Imagine playing a game of Old Maid with a child. She is about to pick the Old Maid card in your hand, which would cost her the game. You think about how excited she'd be if she won, so you hint that she might want to select another card. She does, and she wins. You're both happy. But was letting her win a wise move?
Psychologists and child-rearing experts have long said kids need to lose once in a while. They claim that losing at games or sports helps children build coping skills, develop empathy and learn what the real world is like. Now, a new study out of Amherst College and the University of Virginia says intentionally throwing a game or challenge may result in children who can't effectively make judgments or read important information and cues.
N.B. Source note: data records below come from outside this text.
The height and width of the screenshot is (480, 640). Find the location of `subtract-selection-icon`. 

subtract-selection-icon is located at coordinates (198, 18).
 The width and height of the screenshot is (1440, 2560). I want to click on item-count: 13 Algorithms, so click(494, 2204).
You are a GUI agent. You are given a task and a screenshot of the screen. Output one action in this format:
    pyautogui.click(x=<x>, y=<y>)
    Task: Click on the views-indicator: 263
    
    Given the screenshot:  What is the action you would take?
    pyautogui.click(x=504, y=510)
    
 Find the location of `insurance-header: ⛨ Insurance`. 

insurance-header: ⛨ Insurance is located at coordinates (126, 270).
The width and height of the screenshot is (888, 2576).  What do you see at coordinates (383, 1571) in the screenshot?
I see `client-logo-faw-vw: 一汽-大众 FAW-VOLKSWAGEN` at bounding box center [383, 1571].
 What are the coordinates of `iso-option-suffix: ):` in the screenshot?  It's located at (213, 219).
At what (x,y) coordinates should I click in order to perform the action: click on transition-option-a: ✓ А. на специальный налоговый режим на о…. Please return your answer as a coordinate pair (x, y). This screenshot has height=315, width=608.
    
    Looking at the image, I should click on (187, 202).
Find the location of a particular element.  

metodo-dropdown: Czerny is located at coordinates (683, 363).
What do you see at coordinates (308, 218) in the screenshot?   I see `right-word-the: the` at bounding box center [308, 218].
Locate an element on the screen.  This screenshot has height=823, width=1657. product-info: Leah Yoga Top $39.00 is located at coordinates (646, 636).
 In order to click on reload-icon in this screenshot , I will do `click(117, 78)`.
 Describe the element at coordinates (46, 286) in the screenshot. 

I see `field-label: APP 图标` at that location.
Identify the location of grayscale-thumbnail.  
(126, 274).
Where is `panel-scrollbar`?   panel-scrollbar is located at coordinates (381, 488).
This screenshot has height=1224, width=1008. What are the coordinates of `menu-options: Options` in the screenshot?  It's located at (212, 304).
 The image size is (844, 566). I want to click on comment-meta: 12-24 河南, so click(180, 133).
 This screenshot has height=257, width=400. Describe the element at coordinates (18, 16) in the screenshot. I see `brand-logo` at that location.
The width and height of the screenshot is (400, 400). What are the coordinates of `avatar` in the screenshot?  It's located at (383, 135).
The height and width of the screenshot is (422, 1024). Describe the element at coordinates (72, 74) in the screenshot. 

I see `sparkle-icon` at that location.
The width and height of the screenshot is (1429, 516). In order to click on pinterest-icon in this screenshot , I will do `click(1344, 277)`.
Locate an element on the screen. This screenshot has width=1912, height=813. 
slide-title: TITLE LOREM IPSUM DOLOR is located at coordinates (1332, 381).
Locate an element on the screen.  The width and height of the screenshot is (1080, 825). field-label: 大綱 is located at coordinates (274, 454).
In the study, researchers conducted a series of trials where 4- and 5-year-olds (most of them from white, middle- and upper-class families) played a game with hidden objects. Two adults gave the kids clues to the location of the objects. One adult gave accurate clues, while the other gave false ones. Then, the researchers set up the game so that half of the kids always found the hidden object, no matter what the adults said. The remaining children played a game left to chance, where they were more likely to find the hidden object if they listened carefully and figured out which adult gave useful clues.
Afterwards, the researchers asked the kids which of the two adults they'd select to help them find more hidden objects. Unsurprisingly, the kids in the unrigged game preferred the adult who gave accurate tips. But those in the rigged version had no preference. They didn't realize only one adult gave them helpful information.
That means if you always let children beat you at Old Maid, they might not learn to consider the number of cards in their hand, what's in your hand, what's in the draw pile and where they last spotted the Old Maid. Letting kids win all the time could cause them to develop a general inability to spot important information relevant to future success.
Cheating to help kids win games has ties to today's "trophy culture," where children are often given rewards simply for participating in sports and other competitive events. "Participation trophies convey some messages that hurt kids in the long run," says Nicki Nance, a licensed psychotherapist and assistant professor of human services and psychology at Beacon College, who was not involved in the study. While giving participation trophies may seem like a kind gesture — everyone's working hard out there, after all — it can backfire.
"Parents may believe that they are assuring their child's good self-esteem by rewarding them for showing up," says Nance. "In fact, they are setting them up to feel angry and betrayed when peers, partners, teachers and employers don't find their mere presence 'awesome.'" She also notes that a low tolerance for rejection, which may develop in kids who are excessively rewarded, is often at the heart of domestic violence and school shootings.
But other experts say that encouraging positive self-esteem through participatory trophies isn't necessarily harmful. However, it's important for children to learn how to distinguish true accomplishments from mere participation. Also, adults should watch how much praise they give children. If they give too much, kids may end up less resilient. The key is to limit kudos to times children actually do something impressive, like strategize, concentrate or creatively approach difficult tasks.
"Self-esteem doesn't come from being adored," says Nance. "Good self-esteem is the product of mastery. If we don't let children fail, they miss the opportunity to take ownership of success."